BEGIN GIVEN DATA
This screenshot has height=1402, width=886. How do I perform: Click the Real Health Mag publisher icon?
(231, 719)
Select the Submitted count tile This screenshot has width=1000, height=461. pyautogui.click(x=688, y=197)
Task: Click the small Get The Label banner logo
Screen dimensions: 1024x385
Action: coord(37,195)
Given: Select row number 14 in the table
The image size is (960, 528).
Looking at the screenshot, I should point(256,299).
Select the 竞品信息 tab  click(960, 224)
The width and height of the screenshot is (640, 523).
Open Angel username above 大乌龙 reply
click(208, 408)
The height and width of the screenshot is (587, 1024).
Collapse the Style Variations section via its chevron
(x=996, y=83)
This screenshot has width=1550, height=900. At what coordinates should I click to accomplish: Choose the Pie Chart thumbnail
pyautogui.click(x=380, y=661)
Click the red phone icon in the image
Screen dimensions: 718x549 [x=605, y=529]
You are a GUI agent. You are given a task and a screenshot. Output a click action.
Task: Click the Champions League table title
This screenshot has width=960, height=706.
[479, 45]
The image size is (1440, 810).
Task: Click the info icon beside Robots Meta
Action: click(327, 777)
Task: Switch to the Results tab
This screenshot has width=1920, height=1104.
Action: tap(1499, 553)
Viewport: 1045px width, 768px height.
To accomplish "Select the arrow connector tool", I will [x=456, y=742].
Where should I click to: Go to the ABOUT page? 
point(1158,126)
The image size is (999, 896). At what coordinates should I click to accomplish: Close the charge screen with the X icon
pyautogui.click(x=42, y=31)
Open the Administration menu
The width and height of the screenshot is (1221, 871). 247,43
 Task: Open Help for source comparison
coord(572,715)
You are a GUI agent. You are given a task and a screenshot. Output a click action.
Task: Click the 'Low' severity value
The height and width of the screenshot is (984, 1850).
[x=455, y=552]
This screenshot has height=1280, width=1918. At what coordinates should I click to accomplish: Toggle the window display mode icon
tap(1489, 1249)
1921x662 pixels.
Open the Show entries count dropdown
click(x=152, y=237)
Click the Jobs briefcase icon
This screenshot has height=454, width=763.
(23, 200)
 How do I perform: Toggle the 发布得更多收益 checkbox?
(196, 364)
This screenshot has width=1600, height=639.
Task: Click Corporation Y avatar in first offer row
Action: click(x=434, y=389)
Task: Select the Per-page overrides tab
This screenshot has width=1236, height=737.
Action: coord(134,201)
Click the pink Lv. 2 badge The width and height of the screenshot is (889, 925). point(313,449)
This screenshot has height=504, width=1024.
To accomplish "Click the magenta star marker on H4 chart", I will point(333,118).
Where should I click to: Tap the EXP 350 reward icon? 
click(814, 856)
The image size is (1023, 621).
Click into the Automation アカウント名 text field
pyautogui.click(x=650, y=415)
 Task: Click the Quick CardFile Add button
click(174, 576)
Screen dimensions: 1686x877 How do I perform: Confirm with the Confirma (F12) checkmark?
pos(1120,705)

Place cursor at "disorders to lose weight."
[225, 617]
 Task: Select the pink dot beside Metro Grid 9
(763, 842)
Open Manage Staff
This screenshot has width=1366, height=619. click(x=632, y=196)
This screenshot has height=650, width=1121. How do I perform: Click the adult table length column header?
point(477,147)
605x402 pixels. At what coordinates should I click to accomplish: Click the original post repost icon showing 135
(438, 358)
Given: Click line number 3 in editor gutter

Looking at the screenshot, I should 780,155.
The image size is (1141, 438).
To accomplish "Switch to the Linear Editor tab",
END GIVEN DATA
■ **GOAL OF THE EXERCISE**
Reproduce the lines above, beginning at the line with "The image size is (999, 896)." and stopping after the line with "Task: Select the Per-page overrides tab", exactly as they are.

■ **ANSWER TO THE EXERCISE**
The image size is (999, 896). At what coordinates should I click to accomplish: Close the charge screen with the X icon
pyautogui.click(x=42, y=31)
Open the Administration menu
The width and height of the screenshot is (1221, 871). 247,43
 Task: Open Help for source comparison
coord(572,715)
You are a GUI agent. You are given a task and a screenshot. Output a click action.
Task: Click the 'Low' severity value
The height and width of the screenshot is (984, 1850).
[x=455, y=552]
This screenshot has height=1280, width=1918. At what coordinates should I click to accomplish: Toggle the window display mode icon
tap(1489, 1249)
1921x662 pixels.
Open the Show entries count dropdown
click(x=152, y=237)
Click the Jobs briefcase icon
This screenshot has height=454, width=763.
(23, 200)
 How do I perform: Toggle the 发布得更多收益 checkbox?
(196, 364)
This screenshot has width=1600, height=639.
Task: Click Corporation Y avatar in first offer row
Action: click(x=434, y=389)
Task: Select the Per-page overrides tab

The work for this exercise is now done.